> Prompt
Could you replace "dropdown" with "drop-down menu" in the material from the line holding "Open the three-dot menu in top bar" through the end, leaving everything else in those lines unchanged?

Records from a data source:
## START

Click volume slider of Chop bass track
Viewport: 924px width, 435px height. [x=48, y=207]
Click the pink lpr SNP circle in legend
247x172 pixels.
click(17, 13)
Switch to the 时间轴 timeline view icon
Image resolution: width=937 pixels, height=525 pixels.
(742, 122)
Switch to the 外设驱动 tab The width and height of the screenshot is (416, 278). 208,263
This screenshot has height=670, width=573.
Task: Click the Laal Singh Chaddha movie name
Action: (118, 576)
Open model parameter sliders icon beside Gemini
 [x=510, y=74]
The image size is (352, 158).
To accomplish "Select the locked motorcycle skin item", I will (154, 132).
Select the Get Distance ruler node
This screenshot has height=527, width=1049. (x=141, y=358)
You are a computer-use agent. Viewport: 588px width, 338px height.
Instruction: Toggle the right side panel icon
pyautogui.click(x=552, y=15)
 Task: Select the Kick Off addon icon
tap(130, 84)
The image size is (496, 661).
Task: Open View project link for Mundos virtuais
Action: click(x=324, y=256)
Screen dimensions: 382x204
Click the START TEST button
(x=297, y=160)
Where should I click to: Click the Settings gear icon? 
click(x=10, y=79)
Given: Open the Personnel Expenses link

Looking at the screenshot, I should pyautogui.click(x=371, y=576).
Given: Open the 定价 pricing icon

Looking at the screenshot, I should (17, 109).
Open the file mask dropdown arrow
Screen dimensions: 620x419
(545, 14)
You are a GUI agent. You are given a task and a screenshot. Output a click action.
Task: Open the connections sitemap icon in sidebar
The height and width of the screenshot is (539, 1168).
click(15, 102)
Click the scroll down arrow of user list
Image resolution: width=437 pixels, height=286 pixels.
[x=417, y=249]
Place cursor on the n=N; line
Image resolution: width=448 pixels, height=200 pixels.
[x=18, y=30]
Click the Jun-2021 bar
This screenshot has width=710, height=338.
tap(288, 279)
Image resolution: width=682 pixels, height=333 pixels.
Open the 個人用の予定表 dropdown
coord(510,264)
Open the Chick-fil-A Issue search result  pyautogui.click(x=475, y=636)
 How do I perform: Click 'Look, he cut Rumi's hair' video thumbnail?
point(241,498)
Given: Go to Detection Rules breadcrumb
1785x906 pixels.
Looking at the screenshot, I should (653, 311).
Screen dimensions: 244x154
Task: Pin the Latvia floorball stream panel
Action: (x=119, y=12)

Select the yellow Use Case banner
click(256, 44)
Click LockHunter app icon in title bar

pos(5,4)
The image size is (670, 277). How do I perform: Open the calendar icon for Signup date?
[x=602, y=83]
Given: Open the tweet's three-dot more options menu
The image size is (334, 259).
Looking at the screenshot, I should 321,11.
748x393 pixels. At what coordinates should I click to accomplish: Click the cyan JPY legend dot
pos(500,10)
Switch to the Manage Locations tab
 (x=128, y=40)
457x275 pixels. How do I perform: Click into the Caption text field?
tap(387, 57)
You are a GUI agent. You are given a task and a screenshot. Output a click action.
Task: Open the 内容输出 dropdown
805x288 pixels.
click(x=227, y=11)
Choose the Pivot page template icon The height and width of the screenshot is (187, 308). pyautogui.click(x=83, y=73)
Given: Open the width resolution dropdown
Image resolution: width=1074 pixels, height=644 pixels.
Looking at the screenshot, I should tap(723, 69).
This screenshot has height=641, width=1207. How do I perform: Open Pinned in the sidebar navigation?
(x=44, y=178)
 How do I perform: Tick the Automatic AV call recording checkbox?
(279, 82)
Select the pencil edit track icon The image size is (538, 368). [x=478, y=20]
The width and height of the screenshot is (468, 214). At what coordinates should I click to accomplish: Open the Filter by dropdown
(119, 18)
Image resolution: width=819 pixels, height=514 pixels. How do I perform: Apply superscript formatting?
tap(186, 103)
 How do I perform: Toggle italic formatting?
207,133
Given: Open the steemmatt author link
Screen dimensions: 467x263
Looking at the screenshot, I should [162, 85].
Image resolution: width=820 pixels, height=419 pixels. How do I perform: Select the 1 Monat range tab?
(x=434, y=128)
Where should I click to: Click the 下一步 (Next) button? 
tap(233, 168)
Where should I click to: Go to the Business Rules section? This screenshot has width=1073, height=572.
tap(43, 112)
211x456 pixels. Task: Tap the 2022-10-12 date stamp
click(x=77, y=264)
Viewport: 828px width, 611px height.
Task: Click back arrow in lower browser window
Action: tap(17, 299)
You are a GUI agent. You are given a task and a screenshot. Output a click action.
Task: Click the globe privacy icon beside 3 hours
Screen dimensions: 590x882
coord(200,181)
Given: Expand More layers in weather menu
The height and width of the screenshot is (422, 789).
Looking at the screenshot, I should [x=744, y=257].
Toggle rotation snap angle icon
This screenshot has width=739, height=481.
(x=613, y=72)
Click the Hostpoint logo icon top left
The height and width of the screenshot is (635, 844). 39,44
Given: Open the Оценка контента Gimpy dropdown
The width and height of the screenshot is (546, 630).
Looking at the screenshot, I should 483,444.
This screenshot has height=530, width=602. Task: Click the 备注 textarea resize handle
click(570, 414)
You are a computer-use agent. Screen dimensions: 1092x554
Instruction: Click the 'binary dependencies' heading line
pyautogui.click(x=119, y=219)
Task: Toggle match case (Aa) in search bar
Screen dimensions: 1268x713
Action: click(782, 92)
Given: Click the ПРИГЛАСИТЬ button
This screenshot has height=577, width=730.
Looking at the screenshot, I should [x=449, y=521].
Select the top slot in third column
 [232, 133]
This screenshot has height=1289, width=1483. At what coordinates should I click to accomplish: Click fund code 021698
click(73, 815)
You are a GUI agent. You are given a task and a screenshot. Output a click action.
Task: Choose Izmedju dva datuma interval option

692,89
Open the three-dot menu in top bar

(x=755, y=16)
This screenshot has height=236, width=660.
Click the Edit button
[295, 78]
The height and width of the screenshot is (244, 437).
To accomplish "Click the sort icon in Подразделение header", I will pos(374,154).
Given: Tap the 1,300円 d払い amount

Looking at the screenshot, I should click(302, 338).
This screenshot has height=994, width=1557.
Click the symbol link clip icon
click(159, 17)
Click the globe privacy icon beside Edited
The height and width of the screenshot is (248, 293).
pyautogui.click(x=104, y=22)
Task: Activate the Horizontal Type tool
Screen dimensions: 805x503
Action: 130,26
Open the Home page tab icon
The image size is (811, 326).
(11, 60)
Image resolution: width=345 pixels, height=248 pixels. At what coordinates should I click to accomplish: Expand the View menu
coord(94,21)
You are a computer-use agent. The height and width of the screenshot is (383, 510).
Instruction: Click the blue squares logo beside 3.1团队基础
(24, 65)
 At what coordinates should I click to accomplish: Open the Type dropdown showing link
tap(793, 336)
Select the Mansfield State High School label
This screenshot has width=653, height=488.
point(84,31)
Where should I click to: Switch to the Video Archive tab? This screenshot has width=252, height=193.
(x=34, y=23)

## END

> Output of the exercise
Open the three-dot menu in top bar

(x=755, y=16)
This screenshot has height=236, width=660.
Click the Edit button
[295, 78]
The height and width of the screenshot is (244, 437).
To accomplish "Click the sort icon in Подразделение header", I will pos(374,154).
Given: Tap the 1,300円 d払い amount

Looking at the screenshot, I should click(302, 338).
This screenshot has height=994, width=1557.
Click the symbol link clip icon
click(159, 17)
Click the globe privacy icon beside Edited
The height and width of the screenshot is (248, 293).
pyautogui.click(x=104, y=22)
Task: Activate the Horizontal Type tool
Screen dimensions: 805x503
Action: 130,26
Open the Home page tab icon
The image size is (811, 326).
(11, 60)
Image resolution: width=345 pixels, height=248 pixels. At what coordinates should I click to accomplish: Expand the View menu
coord(94,21)
You are a computer-use agent. The height and width of the screenshot is (383, 510).
Instruction: Click the blue squares logo beside 3.1团队基础
(24, 65)
 At what coordinates should I click to accomplish: Open the Type drop-down menu showing link
tap(793, 336)
Select the Mansfield State High School label
This screenshot has width=653, height=488.
point(84,31)
Where should I click to: Switch to the Video Archive tab? This screenshot has width=252, height=193.
(x=34, y=23)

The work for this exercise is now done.